Task: Keep only the lines of the material below that contain the word "Área". Copy those lines.

'''

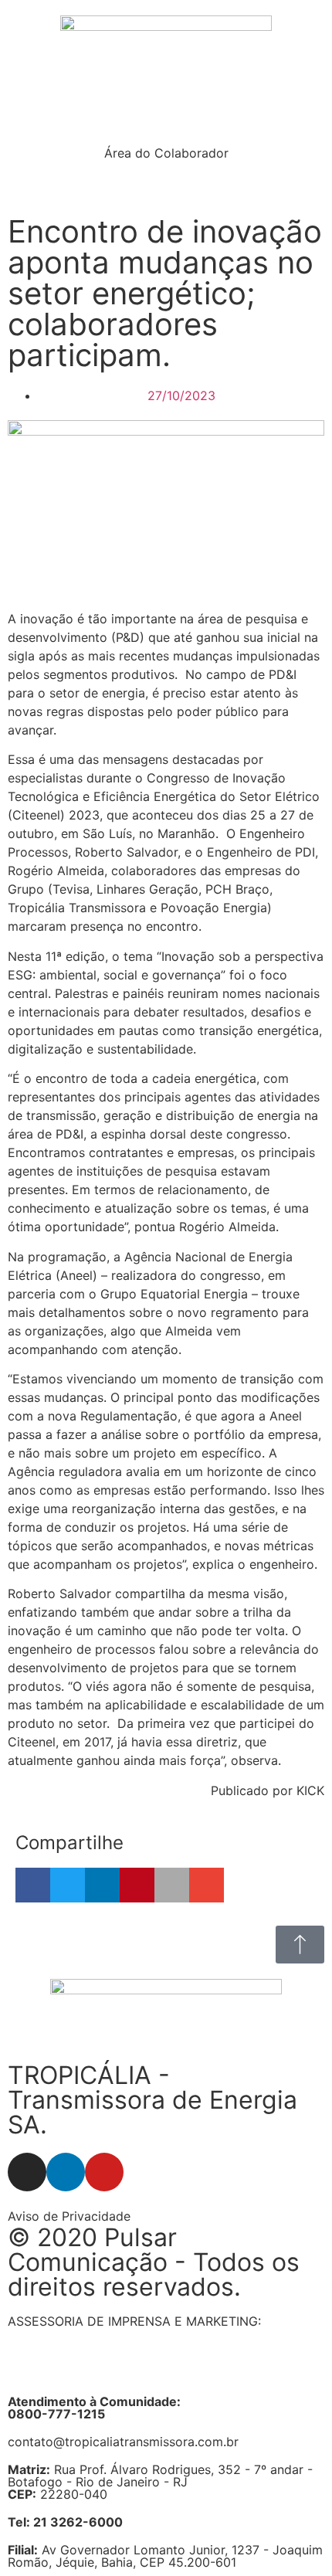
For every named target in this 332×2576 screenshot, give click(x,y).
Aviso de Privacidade (69, 2216)
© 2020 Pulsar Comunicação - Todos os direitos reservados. (154, 2262)
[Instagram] (27, 2172)
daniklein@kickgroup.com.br (91, 2370)
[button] (32, 1885)
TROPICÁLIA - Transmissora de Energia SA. (152, 2100)
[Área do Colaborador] (166, 124)
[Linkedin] (65, 2172)
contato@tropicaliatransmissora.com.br (123, 2441)
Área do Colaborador (166, 153)
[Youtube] (104, 2172)
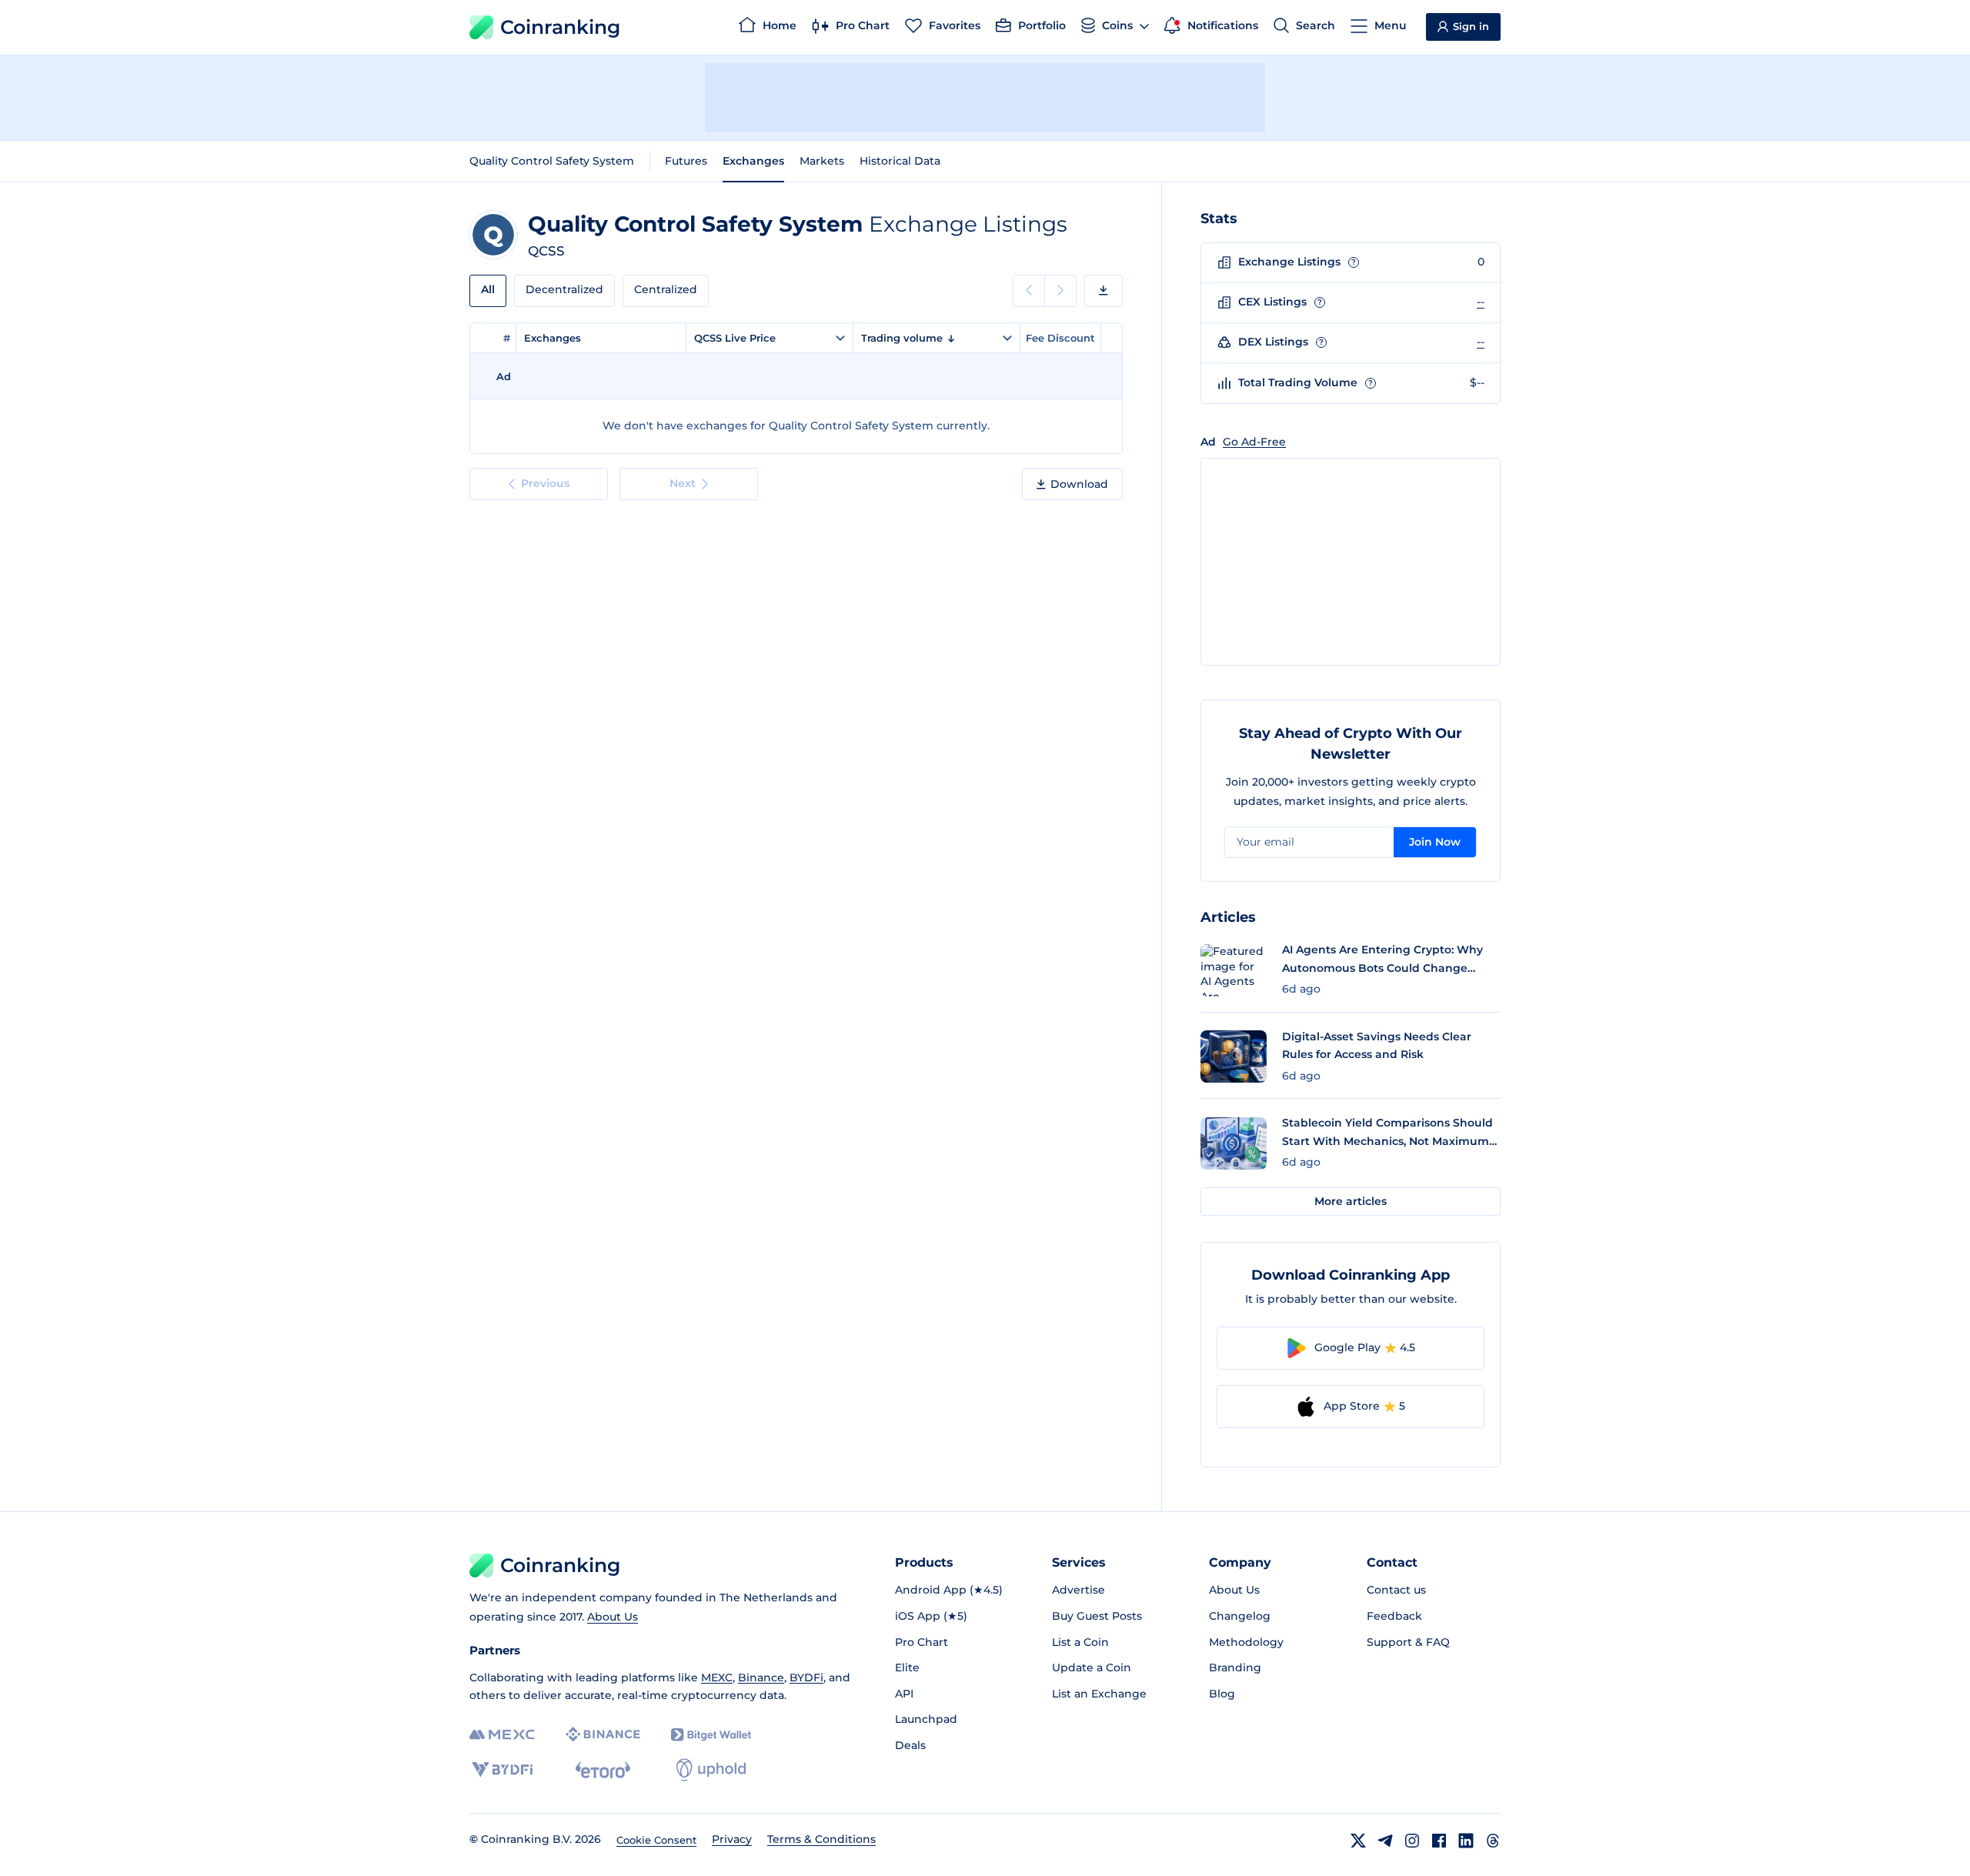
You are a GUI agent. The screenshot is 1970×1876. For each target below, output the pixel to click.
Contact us (1396, 1590)
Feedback (1394, 1616)
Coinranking (560, 26)
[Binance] (603, 1734)
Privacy (732, 1839)
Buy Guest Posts (1097, 1616)
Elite (907, 1667)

'''

Expected answer:
[Área do Colaborador] (166, 124)
Área do Colaborador (166, 153)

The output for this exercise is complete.